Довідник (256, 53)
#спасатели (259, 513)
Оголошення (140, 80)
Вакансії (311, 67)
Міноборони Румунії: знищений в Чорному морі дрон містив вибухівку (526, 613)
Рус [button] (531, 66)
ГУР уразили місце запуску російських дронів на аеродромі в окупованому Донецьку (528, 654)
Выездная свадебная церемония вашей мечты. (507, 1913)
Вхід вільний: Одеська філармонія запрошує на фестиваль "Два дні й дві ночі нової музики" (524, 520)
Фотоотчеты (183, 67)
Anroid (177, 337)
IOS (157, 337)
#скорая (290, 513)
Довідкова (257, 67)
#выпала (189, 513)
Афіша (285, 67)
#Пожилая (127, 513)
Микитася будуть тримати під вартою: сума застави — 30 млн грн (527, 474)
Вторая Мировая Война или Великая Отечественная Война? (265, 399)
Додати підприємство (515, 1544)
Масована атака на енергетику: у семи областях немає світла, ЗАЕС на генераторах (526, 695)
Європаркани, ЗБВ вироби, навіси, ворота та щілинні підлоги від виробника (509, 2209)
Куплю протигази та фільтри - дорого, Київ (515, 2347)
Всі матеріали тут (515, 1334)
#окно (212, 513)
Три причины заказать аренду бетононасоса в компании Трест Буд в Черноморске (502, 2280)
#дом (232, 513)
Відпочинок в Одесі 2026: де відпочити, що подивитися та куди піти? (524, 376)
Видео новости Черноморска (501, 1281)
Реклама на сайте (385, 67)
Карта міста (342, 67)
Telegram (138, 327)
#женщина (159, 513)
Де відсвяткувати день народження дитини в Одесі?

**WHAT THE TASK REQUIRES:** Gather from the entries above all lines that include the string "Одесі".

**OUTPUT:**
Відпочинок в Одесі 2026: де відпочити, що подивитися та куди піти? (524, 376)
Де відсвяткувати день народження дитини в Одесі?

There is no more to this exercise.